Indian doctors participate in a protest against the National Medical Commission Bill at in Hyderabad, India

India’s doctors are protesting about government plans to shake up the regulation of medical education and research.Credit: Mahesh Kumar/AP/Shutterstock

India’s government, still fresh from re-election in May, is a government in a hurry. In the 37 days for which parliament sat in its most recent session, 38 bills were introduced, and 28 were passed.

One bill to pass is the National Medical Commission Bill, and doctors’ representatives are among those concerned. At the end of July, many abandoned their hospital wards and surgeries, and took to the streets in a nationwide strike — and more could be coming. The government, on the other hand, is determined to press ahead with what it regards as long-overdue reforms to a failing system.

The bill abolishes the 85-year-old Medical Council of India. This is the doctors’ accreditation body, and it also sets standards for undergraduate and postgraduate medical training. It is to be replaced with a new National Medical Commission with expanded powers, including a mandate to regulate medical research.

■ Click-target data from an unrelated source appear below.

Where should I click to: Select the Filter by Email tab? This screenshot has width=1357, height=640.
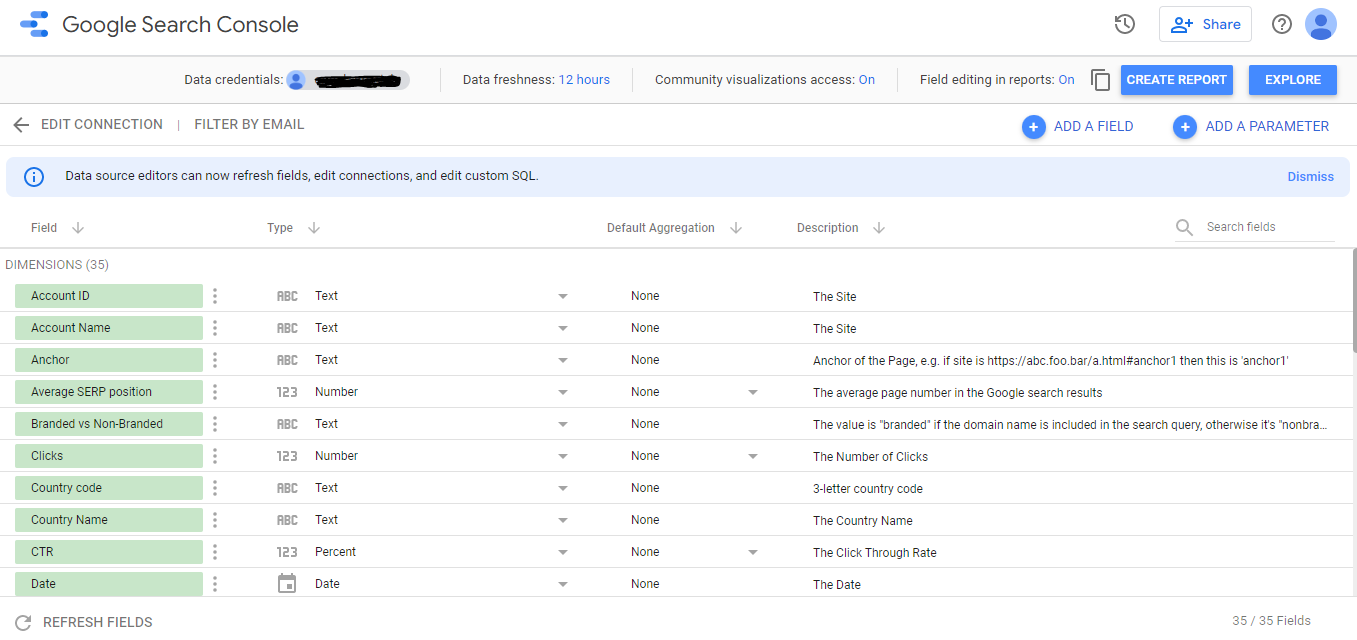point(249,125)
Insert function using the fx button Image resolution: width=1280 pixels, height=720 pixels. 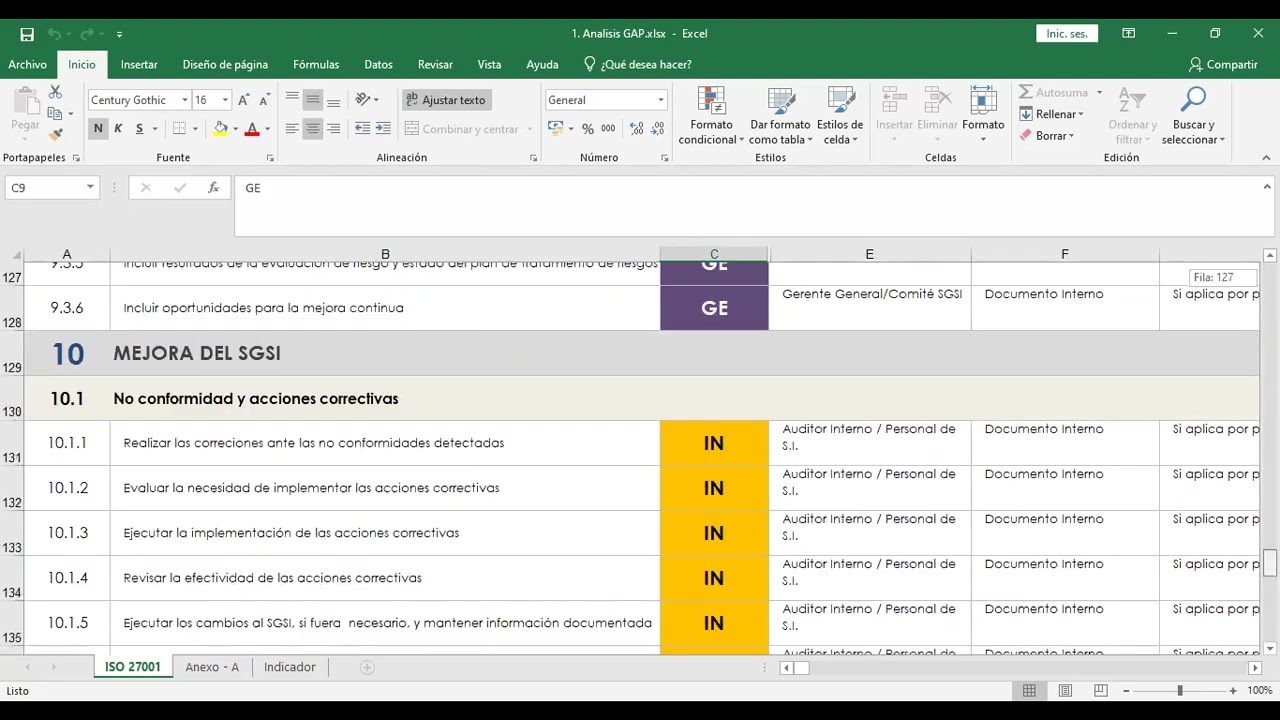tap(213, 188)
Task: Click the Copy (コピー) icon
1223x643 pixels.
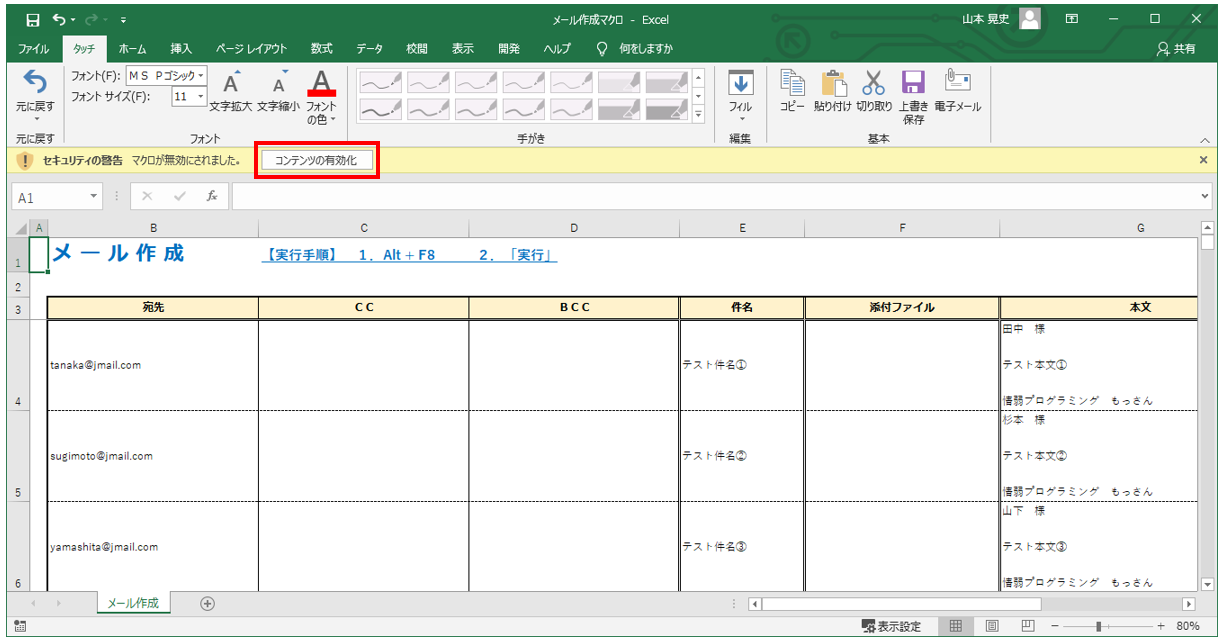Action: [x=792, y=84]
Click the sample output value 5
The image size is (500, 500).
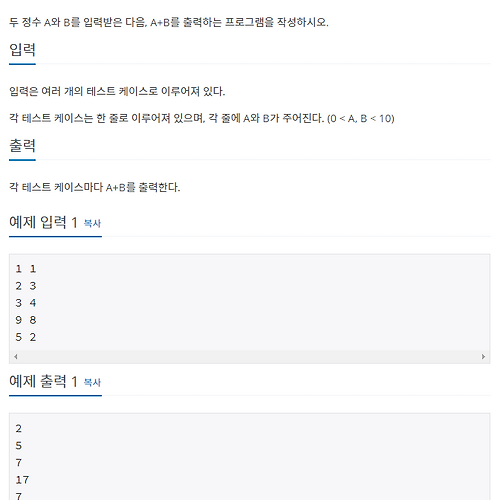coord(19,446)
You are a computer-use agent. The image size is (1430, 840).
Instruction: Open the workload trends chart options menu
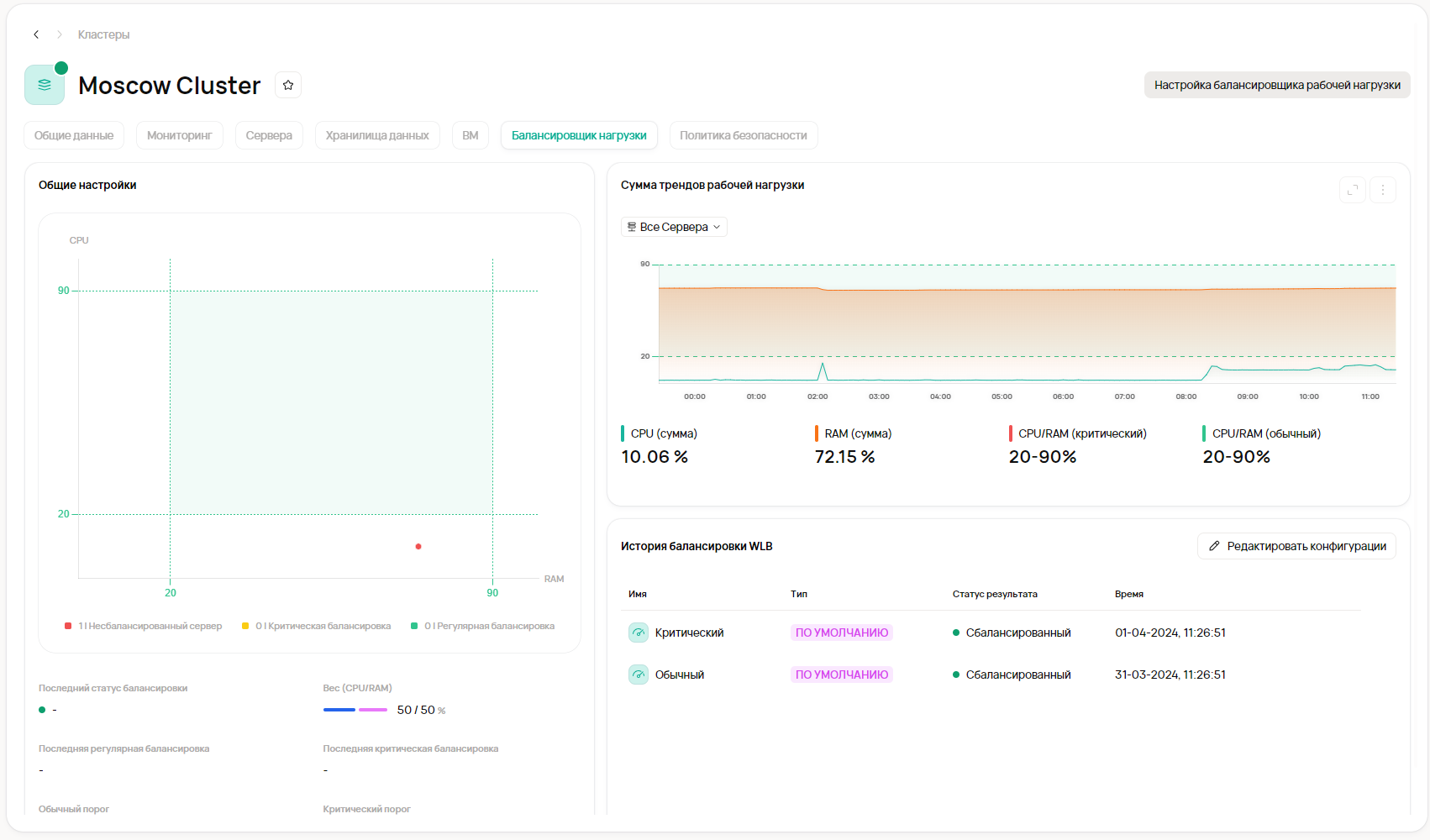pos(1382,190)
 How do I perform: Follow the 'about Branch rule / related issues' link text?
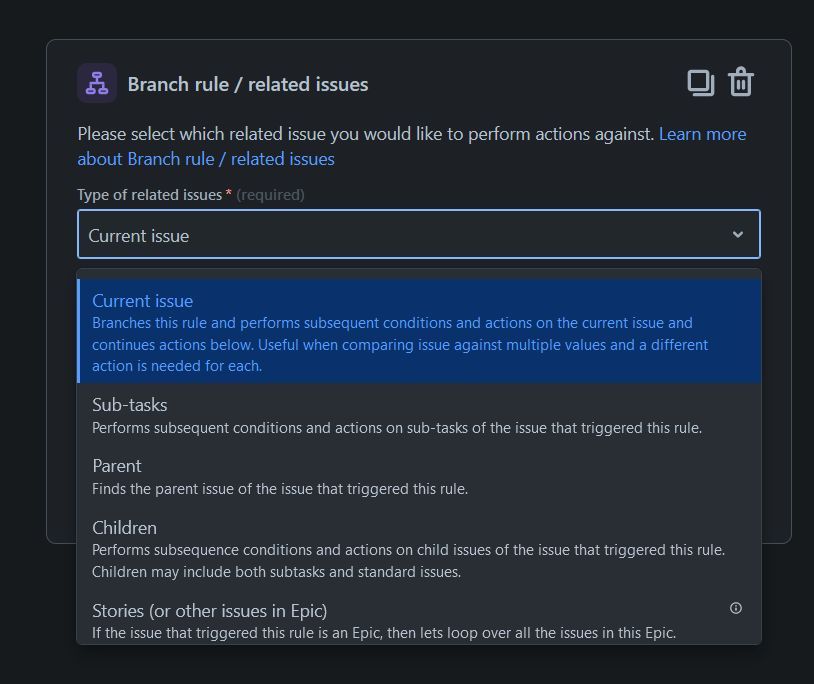206,159
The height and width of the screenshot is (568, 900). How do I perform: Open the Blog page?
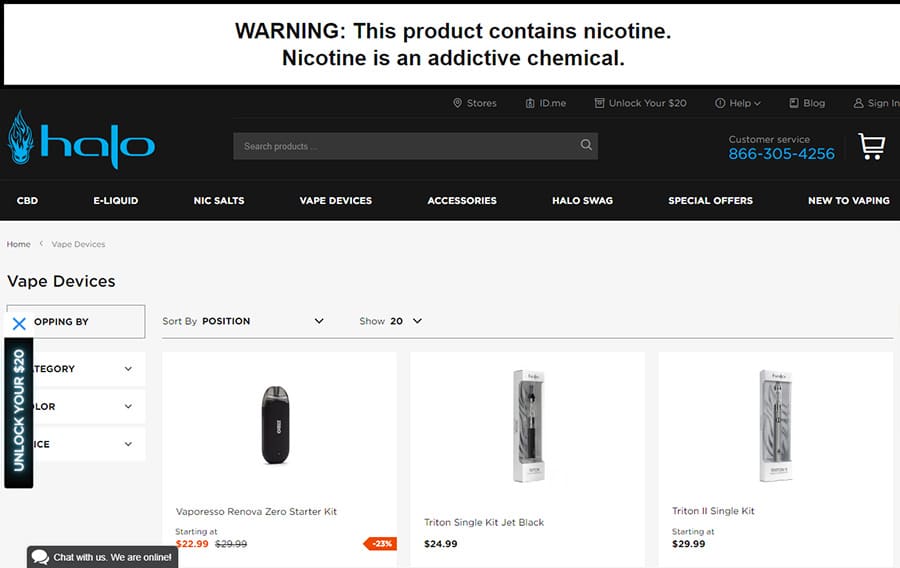(x=807, y=103)
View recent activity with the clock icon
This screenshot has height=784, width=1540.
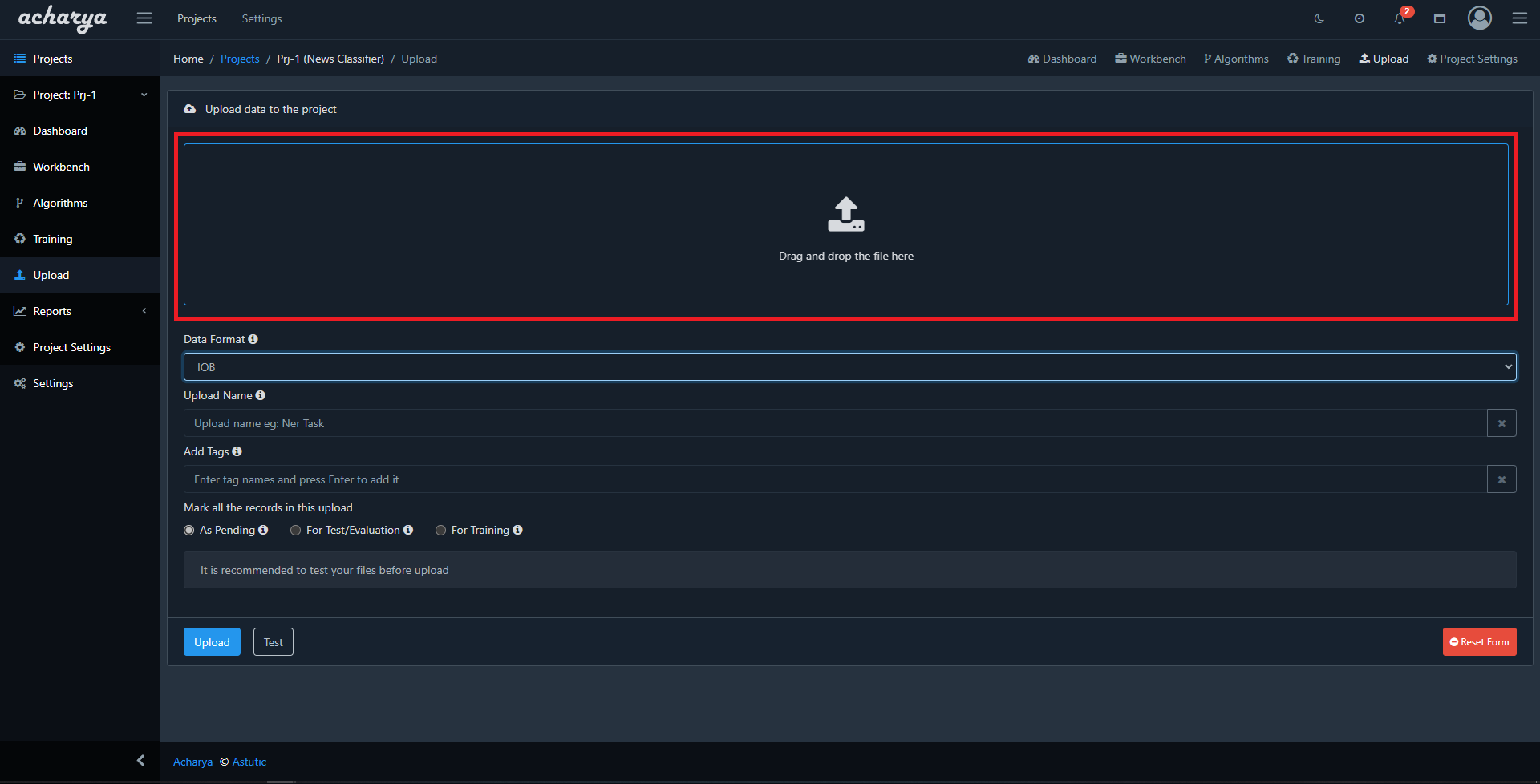[x=1359, y=18]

An update of standards in medical education and research is certainly overdue. When the medical council was founded, India had many fewer institutions offering the coveted MBBS degree; today the council must regulate 479 medical colleges that oversee the training of more than 60,000 graduates each year.

Three years ago, a parliamentary health committee called for a common national standard to be set for medical training. Slightly more than half of all medical colleges in India are now privately owned, and the MPs on the committee found that the interests of private colleges were over-represented in the council’s governing body, giving rise to concerns that conflicts of interest need to be better managed.

The MPs recommended establishing a new regulator, whose members would be selected through an independent process. The government accepted this and other recommendations, but in doing so it has ignited a war with doctors’ representative bodies, for whom the changes amount to government interference and a loss of autonomy — especially as commission members will no longer be elected by the doctors themselves, but will be appointed by the government.

But the government has good reason to want to act. Although the rates of communicable and non-communicable diseases remain unacceptably high, India has only one doctor for every 1,456 people, compared with the World Health Organization’s recommended ratio of 1 to 1,000.

The government is proposing to help plug this gap by granting licences to 150,000 community health workers over the next 5 years. Such personnel are common in many countries. They provide basic as well as emergency medical care — often in rural areas where the shortage of doctors is more acute. But India’s bill does not specify minimum entry requirements for community health workers, nor does it say how they will be trained or how long training will last.

The Ministry of Health and Family Welfare says that licensed community health workers will enable rural populations to access better quality health care — nearly 60% of those who claim to practise medicine in India do not have a medical qualification. But according to the Indian Medical Association’s secretary, R. V. Asokan, it would be much better to find more roles for graduates from medical schools — half of whom are unable to secure jobs every year.

The bill also neglects to provide details of how the new medical commission will regulate researchers. The bill’s text “encourages medical professionals to adopt latest medical research in their work and to contribute to research”, but there are, as yet, no mechanisms by which this might be achieved. The need is there. Existing funding for student research projects is meagre, and research outputs from India’s medical training institutions are comparatively few — but this is unlikely to change under the new system. The government also has an opportunity to work with universities to ensure that undergraduates experience better training in the basics of research protocols, data and statistics, ethics and public health.

India’s doctors and its government need to move quickly to settle their differences. Urban and rural populations need more research-based quality health care; and they need to be confident that the soon-to-be-appointed community health professionals have appropriate knowledge and experience.

What they don’t need is an ongoing war of words between their government and the medical establishment.